PADAM 16.

10.5K 2.3K 104
                                    

Nitara merentangkan tangan, meregangkan ototnya yang terasa kaku. Badanya pegal semua karena memang semalam ia tidur jam tiga pagi. Gadis itu melirik jam di dinding dan menggelengkan kepala kesal kenapa ia tidak bisa tidur lebih lama. Sekarang sudah jam enam pagi dan itu berarti ia hanya tidur selama tiga jam. Sebentar lagi ia pasti akan mati muda jika jam istirahatnya terus amburadul seperti ini.

Wanita itu menggertakkan gigi, menahan diri agar tidak menoleh ke sisi kiri ranjangnya tapi setelah  bertahan selam tiga detik, Nitara mengaku kalah saat ia merasakan sakit di dadanya.
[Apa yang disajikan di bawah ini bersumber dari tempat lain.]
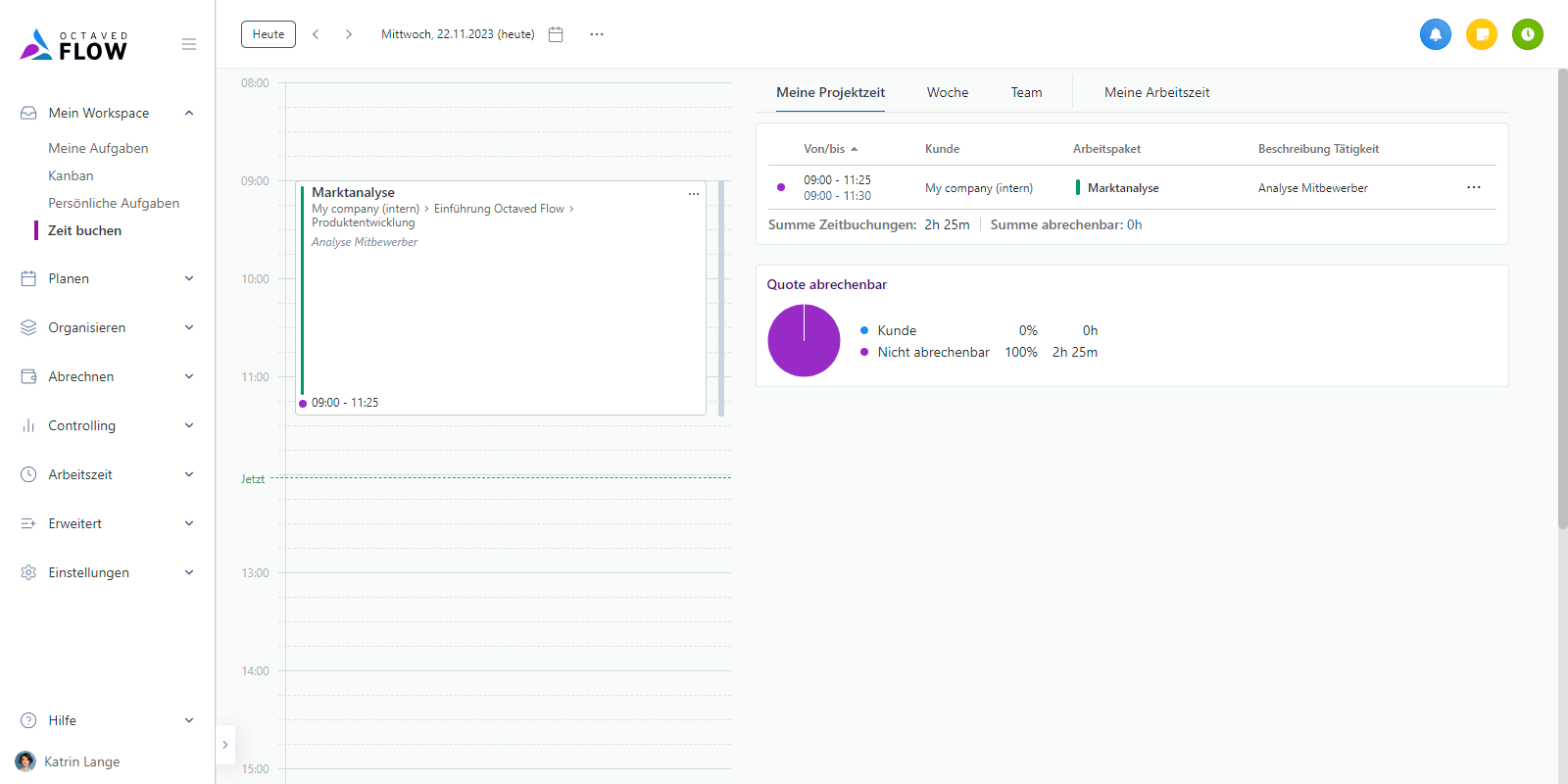Click the Heute button

pos(269,34)
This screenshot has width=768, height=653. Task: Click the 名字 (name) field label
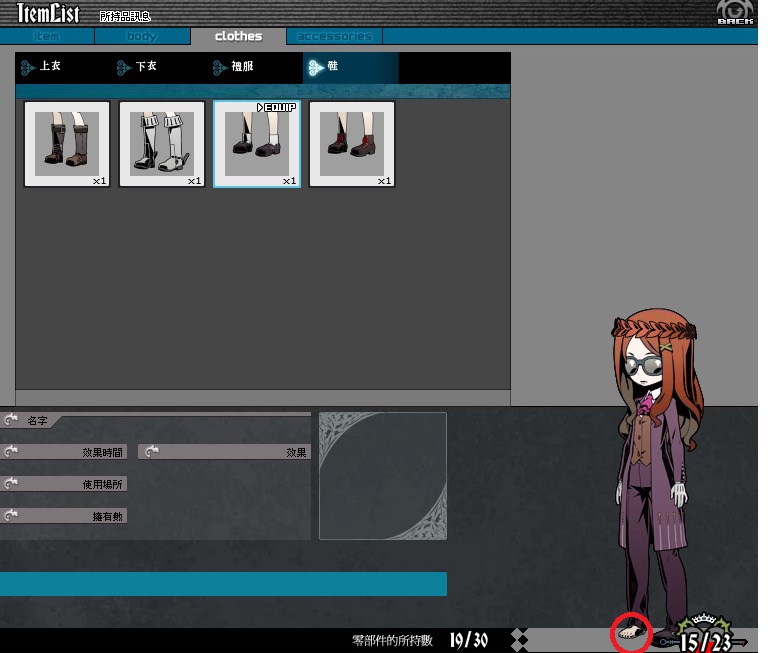point(40,421)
Sial! Tentu saja ia tidak akan berbaring di sana.

Ini adalah efek yang paling ia benci dari kenyamanan dan kehangatan yang ditawarkan Anggara. Karena meski berusaha membentengi diri lelaki itu terlalu lihai untuk mengikat wanita rapuh yang ketakutan menghadapi dunia. Lelaki itu telah pergi dan dia sendiri yang mendorongnya. Nitara hanya tidak ingin ada wanita lain yang merasakan bagaimana kehilangan cinta. Ia pernah kehilangan, sangat dalam dan menyakitkan.  Jadi ia tidak ingin berlaku kejam dengan mengikat Anggara dalam hubungan penuh rasa bersalah ini membuat lelaki itu meninggakakn pemilik hati yang sebenarnya,

Iya... ya... ini akan sesaat, sebentar lagi aku akan terbiasa lagi.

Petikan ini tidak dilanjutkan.